New York, NY – IUOE Local 14’s training program requires dedication and the willingness to learn new skills, many requiring the operation of difficult machinery. LaborPress spoke with Training Director Tom Gordon to find out more about what’s required and about his own experience in the field.

LP: What are some of the requirements to be accepted into the training program? 

TG: The requirements of the training program are as follows: 

  • Must be 18 years old.
  • Physically able to perform the work required of an Operating Engineer, including, but not limited to climbing and working from heights, lifting heavy tools and equipment, have the coordination to perform motor skills, must have the ability to work in extreme outdoor weather conditions and perform heavy manual labor.
  • Committed to learning the unique skills required to become an operating engineer.
  • Background check and drug testing.
  • Commitment to Local 14 and organized labor.
Local 14 excavators at work.

LP: What does the Local 14 training program involve? 

TG: The Training program has 40 certifications and/or courses that must be completed before anyone can be referred for work.

LP: What is on the job/training balance for apprentices?

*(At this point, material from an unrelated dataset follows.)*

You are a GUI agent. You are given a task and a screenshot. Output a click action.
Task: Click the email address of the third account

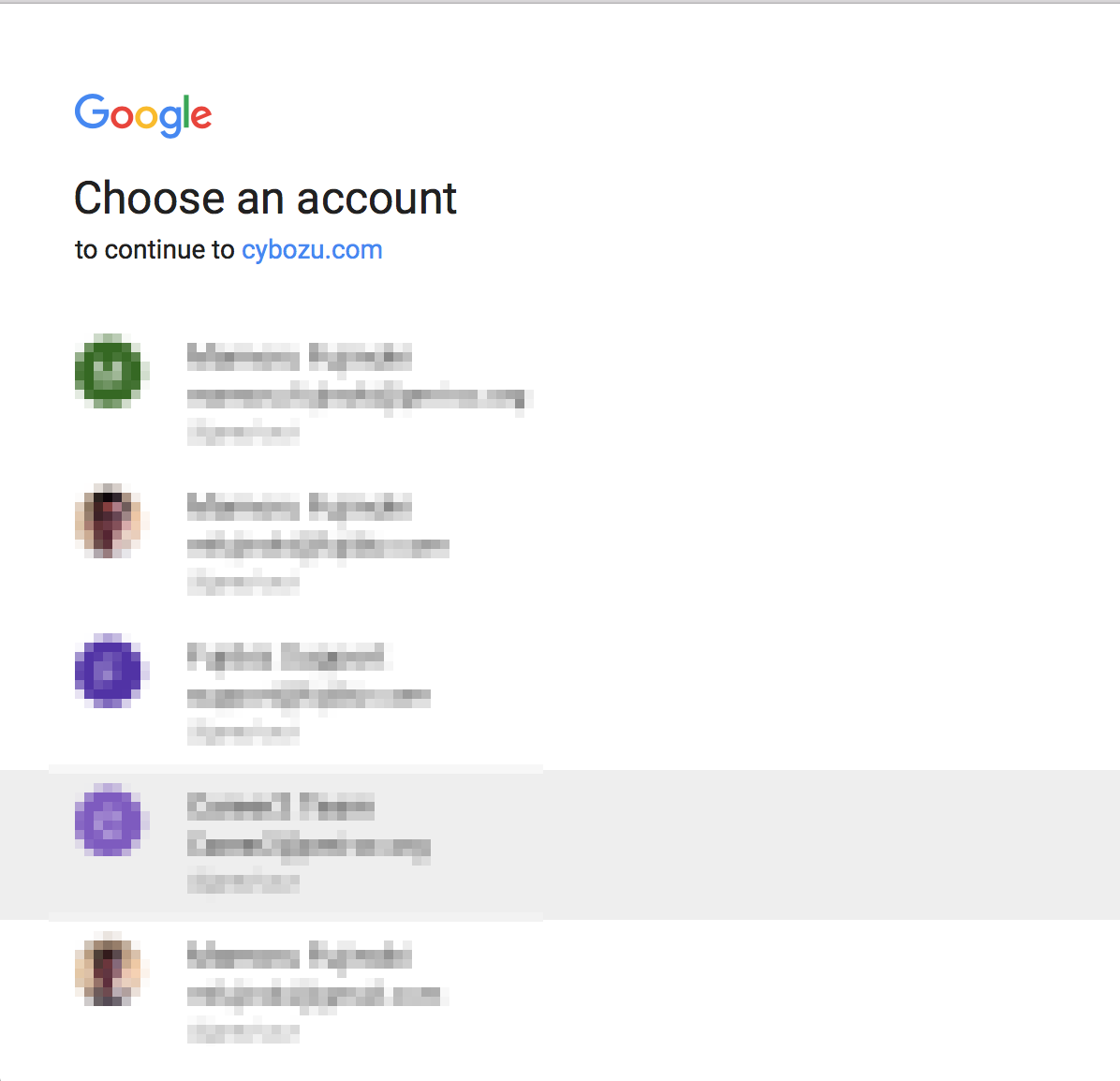(x=309, y=697)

TG: Apprentices will ideally be employed for the majority of their three-year apprenticeship, working in the field to hone their skills. They will also attend approximately 1,200 hours of classroom and hands-on training at the training facility. 

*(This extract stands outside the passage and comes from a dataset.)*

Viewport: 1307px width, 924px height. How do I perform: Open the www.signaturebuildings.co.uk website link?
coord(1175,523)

LP: What machinery are they trained to use and what skills must they develop?

TG: They are trained in the safe operation of a variety of piece of equipment, including but not limited to mobile and tower cranes, excavators, drills, rotary and traditional telehandlers, rollers, spreader and rubber tire excavators. 

LP: Tom, how did your trade unionist career begin?

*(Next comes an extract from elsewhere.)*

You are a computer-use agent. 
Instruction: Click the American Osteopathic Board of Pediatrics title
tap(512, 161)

TG: I started my career as a mechanic on construction equipment and then operated cranes as a member of Local 14-14B before going to work at the training facility. 

LP: In your own experience, what is it like working on cranes? 

It takes years of experience in the business to become a productive crane operator.  The responsibility that goes along with being a crane operator can be stressful at times. However, working as a crane operator was an enjoyable and fulfilling experience. 

LP: Some of those who have gone through the training program, or are just starting their apprentice journey are former US Marines. Did they come through the Helmets to Hardhats program? What was it like working with them? 

TG: The two apprentices that just graduated were both Marines, from Helmets to Hardhats. Their names are Brodie Besemer and Victor Gutierrez. It was a fantastic experience working with them for 3 years. They were everything you would hope for in an apprentice; the incredible work ethic and dedication to the program that they showed was second to none. It was an honor to work with two people who I know will represent their local as well as they did their country — which I think says everything.